Esta é uma acção considerada importante e que requer uma atitude de prudência para conservar e alimentar o património cultural dos Açores. Existem dados que indicam que 90% delas desapareceram ou foram cruzadas com outras plantas que não são endémicas.
Frederico Cardigos, director regional do ambiente, afirma que “as plantas introduzidas pelo homem são de carácter invasor e têm conseguido chegar às zonas das plantas naturais, fazendo, desta forma, com que estas fiquem em perigo”.
Segundo o mesmo, esta direcção, com a colaboração de muitas outras entidades que se tem mostrado preocupadas com a questão, têm “apostado no plantio de várias espécies em diferentes áreas dos Açores”.
“Estamos a implementar uma componente se segurança e a tentar ajudar essas plantas que estão com problemas de conservação, recolhendo as sementes naturais da região e alimentando-as no banco de sementes do Jardim Botânico de modo a que se possa voltar a recolocá-las no seu ambiente natural e a cultivá-las”.
“O principal objectivo do Jardim Botânico é reunir sementes de 80% das plantas endémicas dos Açores para mais tarde implementá-las no seu ambiente natural”, acrescenta.

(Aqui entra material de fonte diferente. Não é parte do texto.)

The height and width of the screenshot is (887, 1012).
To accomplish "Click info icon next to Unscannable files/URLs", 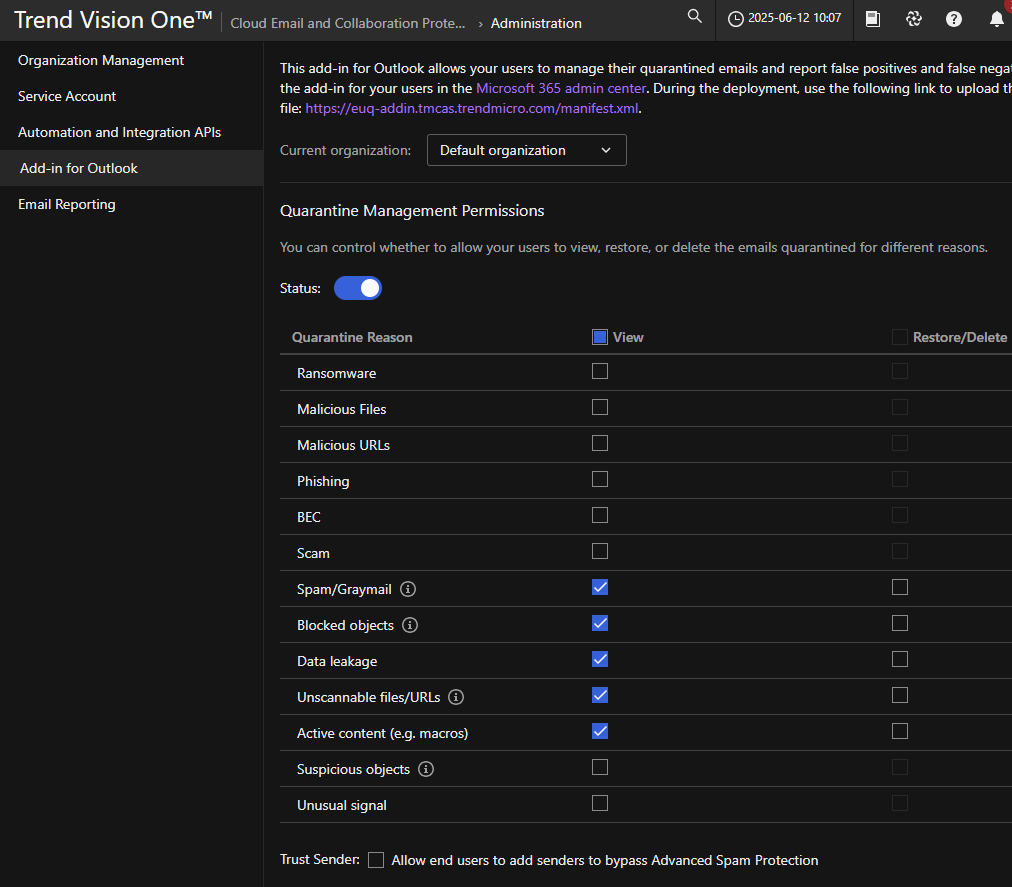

Desta forma, a ideia é cultivar em grande escala as espécies naturais existentes nos Açores para as voltar a semear depois de recolher as plantas invasoras de modo a que estas se possam reproduzir novamente na flora endémica açoriana.
Para ter a certeza da conservação das espécies, recorreu-se á sua conservação também nas ilhas Canárias, de modo a preservar mais eficazmente as sementes para que o património não se perca.
As amostras recolhidas das plantas que já existiam quando os primeiros habitantes chegaram à região são guardadas no banco de sementes do Jardim Botânico da ilha do Faial e servem de novos plantios públicos e privados.